From: InfoSec News <alerts () infosecnews org>
Date: Mon, 12 Aug 2013 06:57:20 +0000 (UTC)

http://www.theguardian.com/commentisfree/2013/aug/10/lavabit-closure-cloud-computing-edward-snowden

By Alex Hern
theguardian.com
10 August 2013

On Thursday afternoon, Ladar Levison, the owner and operator of Lavabit, an email service that prides itself on privacy and security, abruptly closed his website, posting a short message to his former users. "I have been forced to make a difficult decision: to become complicit in crimes against the American people or walk away from nearly 10 years of hard work by shutting down Lavabit," he wrote. "After significant soul searching, I have decided to suspend operations. I wish that I could legally share with you the events that led to my decision. I cannot."

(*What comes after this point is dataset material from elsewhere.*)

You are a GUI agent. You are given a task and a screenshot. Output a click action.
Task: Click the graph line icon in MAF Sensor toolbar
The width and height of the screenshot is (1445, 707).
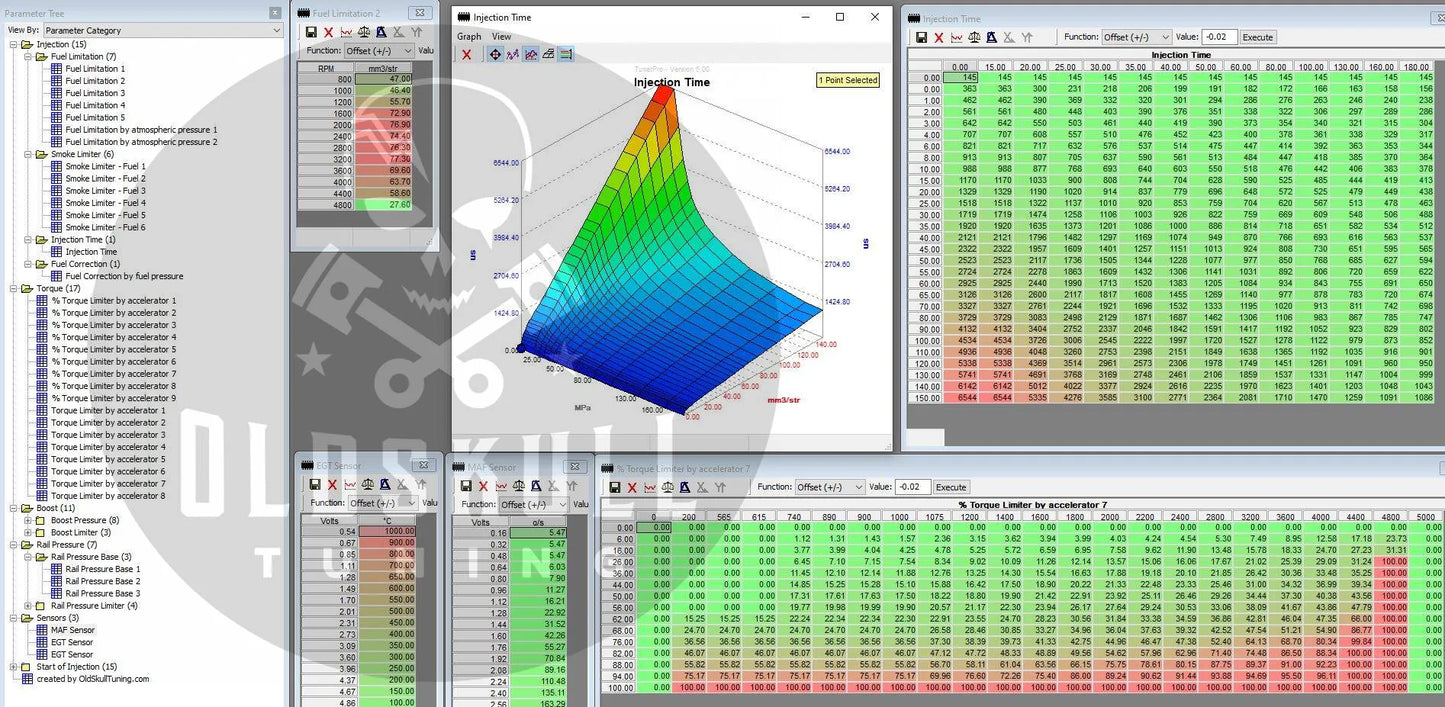pos(502,486)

Levison might be gagged by the law, but it's not hard to guess at least part of the reason why his site is having legal troubles. In early July, journalists and human rights activists received an email from edsnowden () lavabit com, inviting them to a press conference in Moscow's Sheremetyevo airport. Given the NSA leaker's understandable desire for security, it is not surprising that Edward Snowden would use a service designed for keeping messages out of prying hands. But knowing the American government's desire to go to extraordinary lengths (such as grounding the Bolivian president's plane) necessary to recapture him, it was perhaps a given that Lavabit would be a target once Snowden's use of the service was public.

Assuming the former infrastructure analyst's justified paranoia was put to good use, even a fully co-operative Lavabit wouldn't be able to provide the US government with much help. One of the site's biggest selling points against more popular email services such as Gmail is its full support for public-key encryption.

This is a form of encryption which uses two numerical "keys" to encode a message. One, the public key, is given out freely. Anyone wanting to send a message to Snowden would know his public key, encrypt the message with it, and send the now-garbled text. Snowden would then use his private key to decrypt it.